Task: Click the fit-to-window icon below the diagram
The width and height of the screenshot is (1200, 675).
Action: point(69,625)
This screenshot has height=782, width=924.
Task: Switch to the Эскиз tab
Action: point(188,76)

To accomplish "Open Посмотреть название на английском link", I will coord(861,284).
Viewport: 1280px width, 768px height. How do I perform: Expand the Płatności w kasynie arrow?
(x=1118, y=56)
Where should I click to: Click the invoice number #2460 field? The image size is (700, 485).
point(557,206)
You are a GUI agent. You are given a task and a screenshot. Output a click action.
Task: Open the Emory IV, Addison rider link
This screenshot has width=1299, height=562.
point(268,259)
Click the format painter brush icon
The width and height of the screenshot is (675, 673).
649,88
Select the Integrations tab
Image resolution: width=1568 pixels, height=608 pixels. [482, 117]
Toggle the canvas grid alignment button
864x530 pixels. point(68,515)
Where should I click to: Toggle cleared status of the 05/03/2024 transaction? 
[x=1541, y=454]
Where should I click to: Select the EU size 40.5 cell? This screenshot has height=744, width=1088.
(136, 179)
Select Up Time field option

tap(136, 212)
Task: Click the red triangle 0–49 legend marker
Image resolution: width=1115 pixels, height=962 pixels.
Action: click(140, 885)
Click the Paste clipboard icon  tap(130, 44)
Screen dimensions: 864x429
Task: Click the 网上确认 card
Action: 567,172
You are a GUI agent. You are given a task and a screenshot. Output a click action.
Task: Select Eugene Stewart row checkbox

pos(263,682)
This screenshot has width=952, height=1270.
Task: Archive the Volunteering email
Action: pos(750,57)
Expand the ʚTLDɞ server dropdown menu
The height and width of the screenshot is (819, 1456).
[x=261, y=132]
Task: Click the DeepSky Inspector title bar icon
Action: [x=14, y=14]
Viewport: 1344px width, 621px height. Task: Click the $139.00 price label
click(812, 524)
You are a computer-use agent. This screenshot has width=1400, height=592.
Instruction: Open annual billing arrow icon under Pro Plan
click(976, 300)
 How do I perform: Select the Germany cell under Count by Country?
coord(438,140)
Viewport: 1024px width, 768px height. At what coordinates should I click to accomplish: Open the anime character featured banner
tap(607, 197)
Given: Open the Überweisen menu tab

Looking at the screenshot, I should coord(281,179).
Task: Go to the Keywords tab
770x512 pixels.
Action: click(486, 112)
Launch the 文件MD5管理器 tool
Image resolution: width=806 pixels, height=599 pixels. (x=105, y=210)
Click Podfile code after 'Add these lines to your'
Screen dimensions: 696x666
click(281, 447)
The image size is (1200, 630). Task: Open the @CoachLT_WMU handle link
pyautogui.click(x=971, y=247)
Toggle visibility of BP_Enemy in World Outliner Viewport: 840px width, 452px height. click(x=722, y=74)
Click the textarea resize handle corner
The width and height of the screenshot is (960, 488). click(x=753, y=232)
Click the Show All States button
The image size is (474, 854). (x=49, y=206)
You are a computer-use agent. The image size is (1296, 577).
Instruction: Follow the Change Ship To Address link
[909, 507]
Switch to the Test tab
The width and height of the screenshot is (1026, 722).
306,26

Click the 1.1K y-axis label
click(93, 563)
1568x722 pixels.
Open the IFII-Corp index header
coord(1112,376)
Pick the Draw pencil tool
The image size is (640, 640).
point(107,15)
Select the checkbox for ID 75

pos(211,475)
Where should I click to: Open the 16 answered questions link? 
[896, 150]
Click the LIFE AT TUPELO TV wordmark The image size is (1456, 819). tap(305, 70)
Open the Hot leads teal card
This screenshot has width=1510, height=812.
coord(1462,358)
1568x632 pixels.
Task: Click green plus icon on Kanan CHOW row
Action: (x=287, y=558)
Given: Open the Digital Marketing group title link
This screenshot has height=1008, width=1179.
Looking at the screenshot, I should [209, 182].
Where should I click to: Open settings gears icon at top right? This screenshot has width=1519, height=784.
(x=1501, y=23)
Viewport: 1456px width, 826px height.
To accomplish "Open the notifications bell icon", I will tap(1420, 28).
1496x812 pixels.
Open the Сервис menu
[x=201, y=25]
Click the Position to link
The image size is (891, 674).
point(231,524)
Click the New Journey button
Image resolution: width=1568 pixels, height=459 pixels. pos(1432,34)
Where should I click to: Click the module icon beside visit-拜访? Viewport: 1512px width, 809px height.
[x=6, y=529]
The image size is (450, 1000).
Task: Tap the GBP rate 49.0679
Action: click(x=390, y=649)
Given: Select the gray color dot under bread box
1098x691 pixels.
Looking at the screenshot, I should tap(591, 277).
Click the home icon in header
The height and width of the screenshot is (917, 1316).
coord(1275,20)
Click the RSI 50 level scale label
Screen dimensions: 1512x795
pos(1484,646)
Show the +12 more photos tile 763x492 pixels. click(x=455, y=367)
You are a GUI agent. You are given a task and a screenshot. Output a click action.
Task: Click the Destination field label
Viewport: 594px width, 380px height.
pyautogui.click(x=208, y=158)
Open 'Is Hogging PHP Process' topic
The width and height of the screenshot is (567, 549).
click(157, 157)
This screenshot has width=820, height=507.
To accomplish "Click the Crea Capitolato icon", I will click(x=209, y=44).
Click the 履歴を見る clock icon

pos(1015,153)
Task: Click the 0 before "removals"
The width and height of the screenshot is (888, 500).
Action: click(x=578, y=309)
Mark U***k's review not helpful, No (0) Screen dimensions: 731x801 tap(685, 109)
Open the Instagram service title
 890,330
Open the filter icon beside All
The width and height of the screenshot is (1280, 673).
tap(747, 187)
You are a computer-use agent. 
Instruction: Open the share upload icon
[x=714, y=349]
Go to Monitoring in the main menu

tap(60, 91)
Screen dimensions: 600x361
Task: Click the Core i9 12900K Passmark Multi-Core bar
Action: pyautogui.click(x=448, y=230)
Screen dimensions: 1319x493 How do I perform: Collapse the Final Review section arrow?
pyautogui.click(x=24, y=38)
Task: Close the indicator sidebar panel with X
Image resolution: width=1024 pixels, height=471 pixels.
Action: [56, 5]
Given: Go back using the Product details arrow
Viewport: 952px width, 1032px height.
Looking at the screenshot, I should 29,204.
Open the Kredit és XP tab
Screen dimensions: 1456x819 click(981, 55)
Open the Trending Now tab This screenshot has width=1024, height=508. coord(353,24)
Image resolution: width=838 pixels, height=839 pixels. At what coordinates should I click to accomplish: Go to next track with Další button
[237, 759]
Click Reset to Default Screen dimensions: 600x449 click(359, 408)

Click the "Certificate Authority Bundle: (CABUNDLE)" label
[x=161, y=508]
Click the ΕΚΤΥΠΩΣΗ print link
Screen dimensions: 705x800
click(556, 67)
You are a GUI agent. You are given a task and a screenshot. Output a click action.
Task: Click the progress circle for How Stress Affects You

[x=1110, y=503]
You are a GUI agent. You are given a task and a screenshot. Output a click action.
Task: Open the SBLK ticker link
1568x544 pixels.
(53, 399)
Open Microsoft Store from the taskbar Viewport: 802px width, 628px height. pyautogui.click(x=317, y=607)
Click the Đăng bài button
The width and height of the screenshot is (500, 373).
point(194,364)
• • • • •
* **Problem description**: Reproduce every line of the data exactly as it was written.

* **Output**:
Task: Click the fit-to-window icon below the diagram
The width and height of the screenshot is (1200, 675).
Action: point(69,625)
This screenshot has height=782, width=924.
Task: Switch to the Эскиз tab
Action: point(188,76)

To accomplish "Open Посмотреть название на английском link", I will coord(861,284).
Viewport: 1280px width, 768px height. How do I perform: Expand the Płatności w kasynie arrow?
(x=1118, y=56)
Where should I click to: Click the invoice number #2460 field? The image size is (700, 485).
point(557,206)
You are a GUI agent. You are given a task and a screenshot. Output a click action.
Task: Open the Emory IV, Addison rider link
This screenshot has width=1299, height=562.
point(268,259)
Click the format painter brush icon
The width and height of the screenshot is (675, 673).
649,88
Select the Integrations tab
Image resolution: width=1568 pixels, height=608 pixels. [482, 117]
Toggle the canvas grid alignment button
864x530 pixels. point(68,515)
Where should I click to: Toggle cleared status of the 05/03/2024 transaction? 
[x=1541, y=454]
Where should I click to: Select the EU size 40.5 cell? This screenshot has height=744, width=1088.
(136, 179)
Select Up Time field option

tap(136, 212)
Task: Click the red triangle 0–49 legend marker
Image resolution: width=1115 pixels, height=962 pixels.
Action: click(140, 885)
Click the Paste clipboard icon  tap(130, 44)
Screen dimensions: 864x429
Task: Click the 网上确认 card
Action: 567,172
You are a GUI agent. You are given a task and a screenshot. Output a click action.
Task: Select Eugene Stewart row checkbox

pos(263,682)
This screenshot has width=952, height=1270.
Task: Archive the Volunteering email
Action: pos(750,57)
Expand the ʚTLDɞ server dropdown menu
The height and width of the screenshot is (819, 1456).
[x=261, y=132]
Task: Click the DeepSky Inspector title bar icon
Action: [x=14, y=14]
Viewport: 1344px width, 621px height. Task: Click the $139.00 price label
click(812, 524)
You are a computer-use agent. This screenshot has width=1400, height=592.
Instruction: Open annual billing arrow icon under Pro Plan
click(976, 300)
 How do I perform: Select the Germany cell under Count by Country?
coord(438,140)
Viewport: 1024px width, 768px height. At what coordinates should I click to accomplish: Open the anime character featured banner
tap(607, 197)
Given: Open the Überweisen menu tab

Looking at the screenshot, I should coord(281,179).
Task: Go to the Keywords tab
770x512 pixels.
Action: click(486, 112)
Launch the 文件MD5管理器 tool
Image resolution: width=806 pixels, height=599 pixels. (x=105, y=210)
Click Podfile code after 'Add these lines to your'
Screen dimensions: 696x666
click(281, 447)
The image size is (1200, 630). Task: Open the @CoachLT_WMU handle link
pyautogui.click(x=971, y=247)
Toggle visibility of BP_Enemy in World Outliner Viewport: 840px width, 452px height. click(x=722, y=74)
Click the textarea resize handle corner
The width and height of the screenshot is (960, 488). click(x=753, y=232)
Click the Show All States button
The image size is (474, 854). (x=49, y=206)
You are a computer-use agent. The image size is (1296, 577).
Instruction: Follow the Change Ship To Address link
[909, 507]
Switch to the Test tab
The width and height of the screenshot is (1026, 722).
306,26

Click the 1.1K y-axis label
click(93, 563)
1568x722 pixels.
Open the IFII-Corp index header
coord(1112,376)
Pick the Draw pencil tool
The image size is (640, 640).
point(107,15)
Select the checkbox for ID 75

pos(211,475)
Where should I click to: Open the 16 answered questions link? 
[896, 150]
Click the LIFE AT TUPELO TV wordmark The image size is (1456, 819). tap(305, 70)
Open the Hot leads teal card
This screenshot has width=1510, height=812.
coord(1462,358)
1568x632 pixels.
Task: Click green plus icon on Kanan CHOW row
Action: (x=287, y=558)
Given: Open the Digital Marketing group title link
This screenshot has height=1008, width=1179.
Looking at the screenshot, I should [209, 182].
Where should I click to: Open settings gears icon at top right? This screenshot has width=1519, height=784.
(x=1501, y=23)
Viewport: 1456px width, 826px height.
To accomplish "Open the notifications bell icon", I will tap(1420, 28).
1496x812 pixels.
Open the Сервис menu
[x=201, y=25]
Click the Position to link
The image size is (891, 674).
point(231,524)
Click the New Journey button
Image resolution: width=1568 pixels, height=459 pixels. pos(1432,34)
Where should I click to: Click the module icon beside visit-拜访? Viewport: 1512px width, 809px height.
[x=6, y=529]
The image size is (450, 1000).
Task: Tap the GBP rate 49.0679
Action: click(x=390, y=649)
Given: Select the gray color dot under bread box
1098x691 pixels.
Looking at the screenshot, I should tap(591, 277).
Click the home icon in header
The height and width of the screenshot is (917, 1316).
coord(1275,20)
Click the RSI 50 level scale label
Screen dimensions: 1512x795
pos(1484,646)
Show the +12 more photos tile 763x492 pixels. click(x=455, y=367)
You are a GUI agent. You are given a task and a screenshot. Output a click action.
Task: Click the Destination field label
Viewport: 594px width, 380px height.
pyautogui.click(x=208, y=158)
Open 'Is Hogging PHP Process' topic
The width and height of the screenshot is (567, 549).
click(157, 157)
This screenshot has width=820, height=507.
To accomplish "Click the Crea Capitolato icon", I will click(x=209, y=44).
Click the 履歴を見る clock icon

pos(1015,153)
Task: Click the 0 before "removals"
The width and height of the screenshot is (888, 500).
Action: click(x=578, y=309)
Mark U***k's review not helpful, No (0) Screen dimensions: 731x801 tap(685, 109)
Open the Instagram service title
 890,330
Open the filter icon beside All
The width and height of the screenshot is (1280, 673).
tap(747, 187)
You are a computer-use agent. 
Instruction: Open the share upload icon
[x=714, y=349]
Go to Monitoring in the main menu

tap(60, 91)
Screen dimensions: 600x361
Task: Click the Core i9 12900K Passmark Multi-Core bar
Action: pyautogui.click(x=448, y=230)
Screen dimensions: 1319x493 How do I perform: Collapse the Final Review section arrow?
pyautogui.click(x=24, y=38)
Task: Close the indicator sidebar panel with X
Image resolution: width=1024 pixels, height=471 pixels.
Action: [56, 5]
Given: Go back using the Product details arrow
Viewport: 952px width, 1032px height.
Looking at the screenshot, I should 29,204.
Open the Kredit és XP tab
Screen dimensions: 1456x819 click(981, 55)
Open the Trending Now tab This screenshot has width=1024, height=508. coord(353,24)
Image resolution: width=838 pixels, height=839 pixels. At what coordinates should I click to accomplish: Go to next track with Další button
[237, 759]
Click Reset to Default Screen dimensions: 600x449 click(359, 408)

Click the "Certificate Authority Bundle: (CABUNDLE)" label
[x=161, y=508]
Click the ΕΚΤΥΠΩΣΗ print link
Screen dimensions: 705x800
click(556, 67)
You are a GUI agent. You are given a task and a screenshot. Output a click action.
Task: Click the progress circle for How Stress Affects You

[x=1110, y=503]
You are a GUI agent. You are given a task and a screenshot. Output a click action.
Task: Open the SBLK ticker link
1568x544 pixels.
(53, 399)
Open Microsoft Store from the taskbar Viewport: 802px width, 628px height. pyautogui.click(x=317, y=607)
Click the Đăng bài button
The width and height of the screenshot is (500, 373).
point(194,364)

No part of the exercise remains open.